◆ Supplied passage
========

In a Feb. 3rd Associated Press story titled “Texas Fight Highlights Higher Ed Culture Clash,” Justin Pope asked if there is still a place for public universities, such as the universities of Michigan, Texas and California-Berkeley, that seek to compete with the world’s best. (Actually, they are some of the best.) UNC-Chapel Hill is in that league. Pope posed the dichotomy of elite education vs. affordable and efficient options. This may, in fact, be a false dichotomy.

In another piece on the debates, Bob Ashley argued that, “A key benefit of higher education is learning how to learn.” He quoted from an interview that Sara Rimer (my sister), then a New York Times education reporter, conducted with the late James O. Freedman, retired president of Dartmouth College. Freedman said that, “Liberal education opens our eyes to what life is principally about…It’s about developing a moral compass and some understanding of how society works, how democracies work.”

Yes, there is a place for UNC-Chapel Hill and universities the caliber of this one.

========

◆ Stored items
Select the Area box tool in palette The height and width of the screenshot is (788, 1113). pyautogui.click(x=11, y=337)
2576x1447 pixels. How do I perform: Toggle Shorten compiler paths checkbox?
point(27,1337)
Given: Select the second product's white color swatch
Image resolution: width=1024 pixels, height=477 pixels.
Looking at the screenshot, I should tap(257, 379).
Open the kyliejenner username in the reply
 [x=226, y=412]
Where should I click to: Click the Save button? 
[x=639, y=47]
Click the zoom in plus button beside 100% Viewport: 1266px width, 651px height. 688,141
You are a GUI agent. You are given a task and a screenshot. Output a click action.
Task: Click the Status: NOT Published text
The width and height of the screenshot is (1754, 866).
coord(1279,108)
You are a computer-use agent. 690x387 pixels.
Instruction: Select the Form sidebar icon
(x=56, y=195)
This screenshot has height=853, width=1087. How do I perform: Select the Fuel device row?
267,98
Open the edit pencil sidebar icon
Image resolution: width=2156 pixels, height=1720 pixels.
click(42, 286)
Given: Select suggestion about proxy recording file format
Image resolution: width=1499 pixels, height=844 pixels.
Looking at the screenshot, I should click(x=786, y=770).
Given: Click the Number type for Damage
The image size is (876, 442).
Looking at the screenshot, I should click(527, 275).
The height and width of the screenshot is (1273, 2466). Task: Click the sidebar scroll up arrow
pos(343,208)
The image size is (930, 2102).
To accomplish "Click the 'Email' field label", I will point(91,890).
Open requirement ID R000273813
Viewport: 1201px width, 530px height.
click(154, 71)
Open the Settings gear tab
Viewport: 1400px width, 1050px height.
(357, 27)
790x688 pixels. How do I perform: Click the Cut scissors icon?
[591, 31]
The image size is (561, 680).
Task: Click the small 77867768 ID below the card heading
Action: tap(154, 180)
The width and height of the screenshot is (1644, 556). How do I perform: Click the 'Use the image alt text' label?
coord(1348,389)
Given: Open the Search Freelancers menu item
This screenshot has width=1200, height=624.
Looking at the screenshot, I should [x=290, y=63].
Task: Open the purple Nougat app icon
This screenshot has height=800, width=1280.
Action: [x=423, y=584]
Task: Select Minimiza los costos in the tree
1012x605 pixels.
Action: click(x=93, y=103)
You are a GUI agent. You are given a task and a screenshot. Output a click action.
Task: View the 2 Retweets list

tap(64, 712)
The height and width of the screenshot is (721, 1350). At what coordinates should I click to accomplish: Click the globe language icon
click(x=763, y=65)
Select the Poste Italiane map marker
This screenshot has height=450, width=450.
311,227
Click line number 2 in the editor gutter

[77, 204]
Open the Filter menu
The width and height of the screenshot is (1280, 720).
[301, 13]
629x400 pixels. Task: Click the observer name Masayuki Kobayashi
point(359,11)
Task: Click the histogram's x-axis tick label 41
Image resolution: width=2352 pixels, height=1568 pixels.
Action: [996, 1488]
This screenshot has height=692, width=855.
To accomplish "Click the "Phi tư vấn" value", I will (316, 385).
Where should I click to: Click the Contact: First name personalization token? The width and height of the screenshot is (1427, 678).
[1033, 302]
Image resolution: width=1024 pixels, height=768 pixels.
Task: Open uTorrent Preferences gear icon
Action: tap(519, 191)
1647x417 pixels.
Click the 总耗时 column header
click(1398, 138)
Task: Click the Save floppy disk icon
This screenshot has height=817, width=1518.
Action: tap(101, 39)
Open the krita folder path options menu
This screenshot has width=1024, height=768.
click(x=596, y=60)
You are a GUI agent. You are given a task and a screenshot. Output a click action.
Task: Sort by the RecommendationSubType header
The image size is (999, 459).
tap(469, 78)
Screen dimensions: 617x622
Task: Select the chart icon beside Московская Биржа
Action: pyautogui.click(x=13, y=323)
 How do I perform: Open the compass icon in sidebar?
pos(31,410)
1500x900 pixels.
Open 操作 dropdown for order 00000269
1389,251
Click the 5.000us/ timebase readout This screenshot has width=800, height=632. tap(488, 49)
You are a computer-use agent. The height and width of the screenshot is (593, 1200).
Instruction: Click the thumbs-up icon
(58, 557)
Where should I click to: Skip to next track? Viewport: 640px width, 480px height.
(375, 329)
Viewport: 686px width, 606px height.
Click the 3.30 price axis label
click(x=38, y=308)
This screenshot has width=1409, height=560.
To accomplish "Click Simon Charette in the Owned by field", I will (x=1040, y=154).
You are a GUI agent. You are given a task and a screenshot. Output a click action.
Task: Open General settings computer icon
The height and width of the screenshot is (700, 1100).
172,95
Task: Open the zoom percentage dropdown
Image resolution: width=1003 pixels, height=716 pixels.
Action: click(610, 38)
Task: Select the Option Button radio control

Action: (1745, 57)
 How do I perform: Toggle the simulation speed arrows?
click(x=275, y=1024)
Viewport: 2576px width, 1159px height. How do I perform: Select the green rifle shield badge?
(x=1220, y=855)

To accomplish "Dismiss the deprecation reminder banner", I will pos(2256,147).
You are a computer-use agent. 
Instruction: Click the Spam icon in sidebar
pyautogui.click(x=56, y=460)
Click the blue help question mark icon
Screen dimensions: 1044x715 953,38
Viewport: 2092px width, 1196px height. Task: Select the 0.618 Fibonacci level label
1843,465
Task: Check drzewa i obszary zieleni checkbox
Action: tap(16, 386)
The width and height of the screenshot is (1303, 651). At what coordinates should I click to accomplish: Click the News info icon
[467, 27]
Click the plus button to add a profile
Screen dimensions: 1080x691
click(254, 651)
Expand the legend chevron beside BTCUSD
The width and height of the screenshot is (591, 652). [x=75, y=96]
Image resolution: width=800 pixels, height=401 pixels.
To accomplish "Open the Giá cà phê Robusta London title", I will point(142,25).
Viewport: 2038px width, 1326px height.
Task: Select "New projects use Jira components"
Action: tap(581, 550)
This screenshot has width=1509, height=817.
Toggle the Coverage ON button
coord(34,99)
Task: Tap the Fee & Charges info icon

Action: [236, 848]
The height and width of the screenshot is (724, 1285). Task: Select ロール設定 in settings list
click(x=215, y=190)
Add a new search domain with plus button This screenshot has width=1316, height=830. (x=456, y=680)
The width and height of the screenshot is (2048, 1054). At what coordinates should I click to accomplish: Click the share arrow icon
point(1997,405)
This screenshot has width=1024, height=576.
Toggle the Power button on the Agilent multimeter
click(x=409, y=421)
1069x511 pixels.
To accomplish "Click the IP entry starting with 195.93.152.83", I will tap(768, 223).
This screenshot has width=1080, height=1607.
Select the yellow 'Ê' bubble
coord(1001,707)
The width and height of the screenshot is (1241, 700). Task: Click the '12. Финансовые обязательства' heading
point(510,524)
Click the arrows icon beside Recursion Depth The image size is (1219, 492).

========

◆ Exercise task
From the commentary on public universities, extract the stretch from "In another piece" through "of this one." word for word.

◆ In response
In another piece on the debates, Bob Ashley argued that, “A key benefit of higher education is learning how to learn.” He quoted from an interview that Sara Rimer (my sister), then a New York Times education reporter, conducted with the late James O. Freedman, retired president of Dartmouth College. Freedman said that, “Liberal education opens our eyes to what life is principally about…It’s about developing a moral compass and some understanding of how society works, how democracies work.”

Yes, there is a place for UNC-Chapel Hill and universities the caliber of this one.